_What you have to do_
Count the lines in the entries that contain "will". Say the number and nothing more.

Collected data entries
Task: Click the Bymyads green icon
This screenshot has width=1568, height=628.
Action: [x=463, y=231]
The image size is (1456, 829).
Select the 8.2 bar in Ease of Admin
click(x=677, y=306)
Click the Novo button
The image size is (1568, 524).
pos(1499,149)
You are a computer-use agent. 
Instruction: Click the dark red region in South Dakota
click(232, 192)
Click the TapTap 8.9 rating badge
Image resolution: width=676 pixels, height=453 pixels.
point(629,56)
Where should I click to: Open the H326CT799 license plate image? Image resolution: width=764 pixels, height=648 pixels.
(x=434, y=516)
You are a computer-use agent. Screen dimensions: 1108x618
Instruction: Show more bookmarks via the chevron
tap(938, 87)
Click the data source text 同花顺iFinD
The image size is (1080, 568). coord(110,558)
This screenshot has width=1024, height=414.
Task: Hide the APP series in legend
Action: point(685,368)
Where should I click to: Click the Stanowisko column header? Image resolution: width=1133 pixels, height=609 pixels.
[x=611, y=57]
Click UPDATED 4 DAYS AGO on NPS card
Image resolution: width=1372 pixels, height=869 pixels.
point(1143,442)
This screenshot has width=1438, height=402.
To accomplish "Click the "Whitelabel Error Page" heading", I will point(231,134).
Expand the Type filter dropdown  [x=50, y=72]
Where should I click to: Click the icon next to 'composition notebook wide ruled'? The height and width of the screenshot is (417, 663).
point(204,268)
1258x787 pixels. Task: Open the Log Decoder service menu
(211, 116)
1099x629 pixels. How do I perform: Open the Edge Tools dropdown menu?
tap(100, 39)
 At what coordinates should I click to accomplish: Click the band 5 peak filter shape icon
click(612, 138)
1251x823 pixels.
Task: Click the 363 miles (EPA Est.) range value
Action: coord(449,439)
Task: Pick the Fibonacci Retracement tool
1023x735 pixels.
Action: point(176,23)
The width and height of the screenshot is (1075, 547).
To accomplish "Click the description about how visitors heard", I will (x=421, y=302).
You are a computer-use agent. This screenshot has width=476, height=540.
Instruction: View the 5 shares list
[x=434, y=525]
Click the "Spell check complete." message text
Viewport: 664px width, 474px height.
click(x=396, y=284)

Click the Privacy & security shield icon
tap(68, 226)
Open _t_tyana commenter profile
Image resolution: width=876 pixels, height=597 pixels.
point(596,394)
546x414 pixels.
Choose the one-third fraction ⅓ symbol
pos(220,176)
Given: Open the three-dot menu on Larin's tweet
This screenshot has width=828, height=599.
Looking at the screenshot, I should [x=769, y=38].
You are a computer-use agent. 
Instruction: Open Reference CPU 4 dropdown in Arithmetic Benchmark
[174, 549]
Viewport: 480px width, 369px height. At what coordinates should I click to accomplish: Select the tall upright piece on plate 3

_Solved exercise_
2